▸ To do
Below this line is a set of entries; quote exactly the lines from the line that contains "加古川経済新聞について (330, 2463)" to the line that contains "Órgãos (470, 52)", both lines included.

▸ Provided material
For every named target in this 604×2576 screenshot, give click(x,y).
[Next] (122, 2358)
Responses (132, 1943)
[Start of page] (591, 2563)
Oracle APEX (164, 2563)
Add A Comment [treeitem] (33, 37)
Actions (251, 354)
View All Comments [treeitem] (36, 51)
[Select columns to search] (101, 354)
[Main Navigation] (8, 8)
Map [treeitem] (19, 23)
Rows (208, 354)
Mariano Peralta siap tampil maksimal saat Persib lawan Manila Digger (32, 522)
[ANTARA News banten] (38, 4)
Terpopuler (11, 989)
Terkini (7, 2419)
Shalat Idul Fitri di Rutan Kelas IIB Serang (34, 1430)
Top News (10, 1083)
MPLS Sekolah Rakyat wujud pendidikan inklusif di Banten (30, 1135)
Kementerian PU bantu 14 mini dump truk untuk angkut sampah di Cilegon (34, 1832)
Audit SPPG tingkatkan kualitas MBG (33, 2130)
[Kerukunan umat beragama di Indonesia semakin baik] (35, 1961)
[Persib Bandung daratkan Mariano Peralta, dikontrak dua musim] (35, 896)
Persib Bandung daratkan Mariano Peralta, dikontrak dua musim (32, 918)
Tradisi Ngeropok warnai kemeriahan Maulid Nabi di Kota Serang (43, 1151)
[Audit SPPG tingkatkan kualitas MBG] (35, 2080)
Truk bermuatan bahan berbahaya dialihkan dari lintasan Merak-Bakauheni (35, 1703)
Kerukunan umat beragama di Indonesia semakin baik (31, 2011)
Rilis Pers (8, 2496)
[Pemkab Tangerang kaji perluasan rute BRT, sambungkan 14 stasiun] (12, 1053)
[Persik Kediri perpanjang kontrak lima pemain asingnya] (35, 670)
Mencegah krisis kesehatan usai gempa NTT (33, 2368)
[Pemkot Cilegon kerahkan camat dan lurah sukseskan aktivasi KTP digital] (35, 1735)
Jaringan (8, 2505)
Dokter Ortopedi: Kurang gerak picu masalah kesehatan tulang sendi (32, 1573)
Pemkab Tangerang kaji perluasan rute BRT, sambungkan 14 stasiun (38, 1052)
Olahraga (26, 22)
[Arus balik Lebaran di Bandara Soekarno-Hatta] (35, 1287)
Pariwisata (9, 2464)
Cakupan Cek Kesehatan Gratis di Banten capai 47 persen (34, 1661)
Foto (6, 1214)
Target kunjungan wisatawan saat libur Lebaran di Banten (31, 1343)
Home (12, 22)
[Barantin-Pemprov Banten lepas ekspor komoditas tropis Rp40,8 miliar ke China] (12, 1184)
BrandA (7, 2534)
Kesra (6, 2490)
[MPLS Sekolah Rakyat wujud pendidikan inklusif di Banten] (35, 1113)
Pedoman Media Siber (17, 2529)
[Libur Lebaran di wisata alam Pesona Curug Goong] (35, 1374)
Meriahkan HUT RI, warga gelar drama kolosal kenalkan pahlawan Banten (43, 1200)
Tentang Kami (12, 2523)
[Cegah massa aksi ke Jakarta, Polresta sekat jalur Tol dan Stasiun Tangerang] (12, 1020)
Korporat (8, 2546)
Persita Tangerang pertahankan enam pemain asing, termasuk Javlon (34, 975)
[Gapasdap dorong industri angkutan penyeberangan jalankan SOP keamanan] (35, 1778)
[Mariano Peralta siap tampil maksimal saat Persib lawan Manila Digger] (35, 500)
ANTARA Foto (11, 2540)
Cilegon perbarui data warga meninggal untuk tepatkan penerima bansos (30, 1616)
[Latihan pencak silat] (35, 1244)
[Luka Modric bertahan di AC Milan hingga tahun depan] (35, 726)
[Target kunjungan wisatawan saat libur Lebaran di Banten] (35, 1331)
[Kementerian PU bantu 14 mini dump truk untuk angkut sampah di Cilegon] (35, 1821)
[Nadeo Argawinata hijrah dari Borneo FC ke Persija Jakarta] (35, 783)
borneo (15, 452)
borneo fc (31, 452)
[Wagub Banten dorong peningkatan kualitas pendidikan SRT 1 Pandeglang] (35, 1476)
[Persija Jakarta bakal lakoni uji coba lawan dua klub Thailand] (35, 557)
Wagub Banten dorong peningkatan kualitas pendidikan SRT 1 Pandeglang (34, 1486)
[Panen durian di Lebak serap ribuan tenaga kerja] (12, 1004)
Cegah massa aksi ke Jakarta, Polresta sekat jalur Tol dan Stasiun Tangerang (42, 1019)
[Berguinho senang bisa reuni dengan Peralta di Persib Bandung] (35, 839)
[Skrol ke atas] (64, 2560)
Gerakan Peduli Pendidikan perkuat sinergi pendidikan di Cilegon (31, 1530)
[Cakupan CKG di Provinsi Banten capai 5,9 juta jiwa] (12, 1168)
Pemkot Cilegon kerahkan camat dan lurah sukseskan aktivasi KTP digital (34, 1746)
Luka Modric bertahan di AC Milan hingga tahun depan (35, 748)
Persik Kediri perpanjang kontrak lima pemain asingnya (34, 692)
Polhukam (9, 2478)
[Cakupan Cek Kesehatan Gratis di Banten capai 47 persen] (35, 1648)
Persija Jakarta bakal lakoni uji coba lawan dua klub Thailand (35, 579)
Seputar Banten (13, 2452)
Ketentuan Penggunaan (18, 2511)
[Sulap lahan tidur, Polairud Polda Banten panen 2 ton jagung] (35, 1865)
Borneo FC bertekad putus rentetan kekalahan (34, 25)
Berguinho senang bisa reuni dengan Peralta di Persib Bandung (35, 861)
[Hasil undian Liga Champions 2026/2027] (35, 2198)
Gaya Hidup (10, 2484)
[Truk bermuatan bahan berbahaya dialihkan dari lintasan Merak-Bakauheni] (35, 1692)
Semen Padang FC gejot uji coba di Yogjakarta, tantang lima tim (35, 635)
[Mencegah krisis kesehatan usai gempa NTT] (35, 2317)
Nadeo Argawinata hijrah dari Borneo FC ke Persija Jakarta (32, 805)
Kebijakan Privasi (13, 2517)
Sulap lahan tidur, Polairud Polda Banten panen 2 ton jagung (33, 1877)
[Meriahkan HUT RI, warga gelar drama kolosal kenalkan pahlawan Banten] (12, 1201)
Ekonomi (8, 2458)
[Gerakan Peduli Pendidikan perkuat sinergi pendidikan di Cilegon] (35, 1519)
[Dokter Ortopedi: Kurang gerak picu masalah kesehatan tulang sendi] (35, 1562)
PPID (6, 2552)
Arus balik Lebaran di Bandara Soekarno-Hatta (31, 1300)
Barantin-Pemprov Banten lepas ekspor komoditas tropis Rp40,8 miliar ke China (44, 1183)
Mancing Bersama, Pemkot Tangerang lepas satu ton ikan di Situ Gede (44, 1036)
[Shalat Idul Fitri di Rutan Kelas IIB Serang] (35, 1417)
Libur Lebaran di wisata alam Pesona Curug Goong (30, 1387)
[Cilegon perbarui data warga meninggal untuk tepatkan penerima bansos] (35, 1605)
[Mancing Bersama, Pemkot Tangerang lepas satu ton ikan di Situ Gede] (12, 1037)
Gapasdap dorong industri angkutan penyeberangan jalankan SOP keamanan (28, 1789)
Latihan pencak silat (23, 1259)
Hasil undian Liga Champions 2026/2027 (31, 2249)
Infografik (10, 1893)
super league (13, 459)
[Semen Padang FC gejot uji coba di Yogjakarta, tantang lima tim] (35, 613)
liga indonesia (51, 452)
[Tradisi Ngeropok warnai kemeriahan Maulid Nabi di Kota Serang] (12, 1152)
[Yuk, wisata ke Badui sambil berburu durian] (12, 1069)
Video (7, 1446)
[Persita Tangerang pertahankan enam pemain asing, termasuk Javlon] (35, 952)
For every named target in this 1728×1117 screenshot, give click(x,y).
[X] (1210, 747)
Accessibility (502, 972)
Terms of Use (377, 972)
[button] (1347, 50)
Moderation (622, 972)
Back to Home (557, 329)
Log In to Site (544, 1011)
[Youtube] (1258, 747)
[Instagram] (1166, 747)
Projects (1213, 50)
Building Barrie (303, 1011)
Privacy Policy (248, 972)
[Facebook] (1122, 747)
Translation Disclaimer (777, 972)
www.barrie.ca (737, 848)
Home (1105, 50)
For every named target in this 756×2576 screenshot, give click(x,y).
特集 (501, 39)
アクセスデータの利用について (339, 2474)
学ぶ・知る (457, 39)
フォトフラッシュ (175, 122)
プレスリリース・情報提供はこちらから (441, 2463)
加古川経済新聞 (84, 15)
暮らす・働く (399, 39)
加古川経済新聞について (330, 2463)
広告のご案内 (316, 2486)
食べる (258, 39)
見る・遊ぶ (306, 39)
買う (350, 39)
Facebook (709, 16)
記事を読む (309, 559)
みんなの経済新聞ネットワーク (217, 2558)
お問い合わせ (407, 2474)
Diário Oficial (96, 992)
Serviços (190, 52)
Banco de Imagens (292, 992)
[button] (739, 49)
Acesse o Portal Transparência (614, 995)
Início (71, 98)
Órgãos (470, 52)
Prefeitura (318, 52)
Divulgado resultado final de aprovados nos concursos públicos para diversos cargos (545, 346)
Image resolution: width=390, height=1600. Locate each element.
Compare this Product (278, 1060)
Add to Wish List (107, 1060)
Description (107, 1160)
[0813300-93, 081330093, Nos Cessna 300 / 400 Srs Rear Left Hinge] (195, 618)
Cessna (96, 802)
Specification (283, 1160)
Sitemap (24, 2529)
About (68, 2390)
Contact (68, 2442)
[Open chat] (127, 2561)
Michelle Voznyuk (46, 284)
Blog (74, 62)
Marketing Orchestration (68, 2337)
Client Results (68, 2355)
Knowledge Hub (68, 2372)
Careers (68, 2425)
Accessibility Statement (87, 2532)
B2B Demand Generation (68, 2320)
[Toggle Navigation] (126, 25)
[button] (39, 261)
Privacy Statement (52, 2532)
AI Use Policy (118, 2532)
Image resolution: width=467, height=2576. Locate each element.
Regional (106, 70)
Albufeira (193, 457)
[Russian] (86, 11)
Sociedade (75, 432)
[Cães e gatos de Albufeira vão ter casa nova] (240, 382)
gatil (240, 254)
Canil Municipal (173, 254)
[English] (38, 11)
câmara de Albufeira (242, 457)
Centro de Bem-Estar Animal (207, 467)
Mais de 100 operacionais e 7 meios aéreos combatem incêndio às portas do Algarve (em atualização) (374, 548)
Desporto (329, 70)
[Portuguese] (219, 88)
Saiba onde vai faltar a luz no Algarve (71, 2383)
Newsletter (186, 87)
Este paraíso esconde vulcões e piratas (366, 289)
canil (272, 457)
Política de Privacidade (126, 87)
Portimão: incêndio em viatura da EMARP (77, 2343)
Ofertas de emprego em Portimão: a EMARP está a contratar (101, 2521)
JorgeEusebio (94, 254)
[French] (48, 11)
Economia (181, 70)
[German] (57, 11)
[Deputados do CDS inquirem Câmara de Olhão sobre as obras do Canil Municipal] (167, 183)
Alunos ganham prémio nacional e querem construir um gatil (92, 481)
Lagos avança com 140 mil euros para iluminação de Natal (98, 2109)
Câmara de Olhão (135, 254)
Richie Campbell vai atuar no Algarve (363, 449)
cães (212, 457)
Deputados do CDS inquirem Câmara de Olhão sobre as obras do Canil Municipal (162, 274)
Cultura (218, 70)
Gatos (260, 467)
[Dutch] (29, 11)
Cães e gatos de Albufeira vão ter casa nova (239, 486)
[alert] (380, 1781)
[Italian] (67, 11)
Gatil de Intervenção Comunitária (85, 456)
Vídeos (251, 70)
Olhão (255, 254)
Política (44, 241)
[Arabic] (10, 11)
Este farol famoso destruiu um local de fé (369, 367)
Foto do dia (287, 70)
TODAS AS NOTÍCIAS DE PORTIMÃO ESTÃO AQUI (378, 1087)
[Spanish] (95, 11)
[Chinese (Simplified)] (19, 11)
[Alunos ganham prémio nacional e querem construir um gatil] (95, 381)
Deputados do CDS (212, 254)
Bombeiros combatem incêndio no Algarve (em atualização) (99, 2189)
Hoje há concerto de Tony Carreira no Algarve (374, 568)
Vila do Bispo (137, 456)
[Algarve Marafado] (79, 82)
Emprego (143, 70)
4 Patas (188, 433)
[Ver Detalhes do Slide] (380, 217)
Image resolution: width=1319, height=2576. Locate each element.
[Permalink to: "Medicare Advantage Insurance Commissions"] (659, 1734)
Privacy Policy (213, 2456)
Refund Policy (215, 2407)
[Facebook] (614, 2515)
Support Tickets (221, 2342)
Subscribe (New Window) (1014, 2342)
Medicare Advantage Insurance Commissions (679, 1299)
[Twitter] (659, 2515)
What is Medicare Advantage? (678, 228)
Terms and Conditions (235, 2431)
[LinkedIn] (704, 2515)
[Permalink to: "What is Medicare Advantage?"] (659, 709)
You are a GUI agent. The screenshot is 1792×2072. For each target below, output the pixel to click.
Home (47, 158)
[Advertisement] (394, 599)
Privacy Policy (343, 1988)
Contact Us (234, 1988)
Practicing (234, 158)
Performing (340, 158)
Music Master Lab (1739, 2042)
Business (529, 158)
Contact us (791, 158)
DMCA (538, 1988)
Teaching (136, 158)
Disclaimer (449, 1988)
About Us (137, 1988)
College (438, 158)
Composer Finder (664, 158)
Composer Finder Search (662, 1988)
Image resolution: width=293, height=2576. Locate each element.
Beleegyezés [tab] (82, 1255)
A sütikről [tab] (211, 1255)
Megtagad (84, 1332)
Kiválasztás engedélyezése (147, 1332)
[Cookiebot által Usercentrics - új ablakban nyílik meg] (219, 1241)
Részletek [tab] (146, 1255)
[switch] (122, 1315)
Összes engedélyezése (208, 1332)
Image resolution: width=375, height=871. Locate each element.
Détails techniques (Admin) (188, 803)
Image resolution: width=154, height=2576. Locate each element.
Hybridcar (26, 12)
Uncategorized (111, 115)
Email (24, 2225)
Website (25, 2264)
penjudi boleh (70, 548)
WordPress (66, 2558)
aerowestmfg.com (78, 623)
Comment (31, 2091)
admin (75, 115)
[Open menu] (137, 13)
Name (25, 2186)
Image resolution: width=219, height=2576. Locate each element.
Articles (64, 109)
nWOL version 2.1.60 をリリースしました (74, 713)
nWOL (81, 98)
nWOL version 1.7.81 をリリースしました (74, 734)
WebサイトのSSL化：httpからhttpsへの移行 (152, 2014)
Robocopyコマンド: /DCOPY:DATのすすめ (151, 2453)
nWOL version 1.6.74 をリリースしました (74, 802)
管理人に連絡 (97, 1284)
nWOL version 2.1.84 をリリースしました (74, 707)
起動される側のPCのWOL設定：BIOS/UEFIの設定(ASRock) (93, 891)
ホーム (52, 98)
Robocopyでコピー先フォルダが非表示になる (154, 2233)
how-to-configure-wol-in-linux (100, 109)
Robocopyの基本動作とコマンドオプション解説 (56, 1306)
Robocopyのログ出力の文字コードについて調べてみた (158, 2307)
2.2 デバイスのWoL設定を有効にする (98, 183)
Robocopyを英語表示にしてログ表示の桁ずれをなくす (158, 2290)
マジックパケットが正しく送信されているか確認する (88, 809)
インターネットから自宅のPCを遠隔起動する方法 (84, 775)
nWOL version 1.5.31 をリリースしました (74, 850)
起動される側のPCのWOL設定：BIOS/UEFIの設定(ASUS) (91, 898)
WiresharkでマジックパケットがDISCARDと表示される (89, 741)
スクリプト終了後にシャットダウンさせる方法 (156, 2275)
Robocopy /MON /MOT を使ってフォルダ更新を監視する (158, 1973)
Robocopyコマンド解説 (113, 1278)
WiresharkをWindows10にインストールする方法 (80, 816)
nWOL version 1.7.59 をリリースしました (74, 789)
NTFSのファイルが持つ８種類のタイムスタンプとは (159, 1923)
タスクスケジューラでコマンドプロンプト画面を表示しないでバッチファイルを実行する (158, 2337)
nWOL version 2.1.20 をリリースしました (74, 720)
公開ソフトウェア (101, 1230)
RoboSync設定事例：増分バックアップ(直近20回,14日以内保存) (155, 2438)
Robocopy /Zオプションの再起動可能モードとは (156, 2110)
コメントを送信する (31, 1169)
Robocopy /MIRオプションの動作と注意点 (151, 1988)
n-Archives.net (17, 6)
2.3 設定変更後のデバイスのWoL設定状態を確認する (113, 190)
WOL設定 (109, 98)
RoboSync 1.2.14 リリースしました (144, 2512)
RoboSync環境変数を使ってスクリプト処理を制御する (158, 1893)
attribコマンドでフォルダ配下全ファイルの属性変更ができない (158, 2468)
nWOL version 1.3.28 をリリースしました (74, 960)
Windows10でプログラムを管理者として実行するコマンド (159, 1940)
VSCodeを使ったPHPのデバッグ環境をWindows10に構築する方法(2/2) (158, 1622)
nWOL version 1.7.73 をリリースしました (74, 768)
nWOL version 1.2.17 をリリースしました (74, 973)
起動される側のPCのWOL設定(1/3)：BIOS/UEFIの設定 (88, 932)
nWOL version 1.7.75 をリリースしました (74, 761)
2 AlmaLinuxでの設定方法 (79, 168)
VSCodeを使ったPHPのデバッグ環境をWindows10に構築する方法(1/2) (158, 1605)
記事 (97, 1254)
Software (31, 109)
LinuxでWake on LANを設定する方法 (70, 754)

▸ Solution to this exercise
加古川経済新聞について (330, 2463)
広告のご案内 (316, 2486)
食べる (258, 39)
見る・遊ぶ (306, 39)
買う (350, 39)
Facebook (709, 16)
記事を読む (309, 559)
みんなの経済新聞ネットワーク (217, 2558)
お問い合わせ (407, 2474)
Diário Oficial (96, 992)
Serviços (190, 52)
Banco de Imagens (292, 992)
[button] (739, 49)
Acesse o Portal Transparência (614, 995)
Início (71, 98)
Órgãos (470, 52)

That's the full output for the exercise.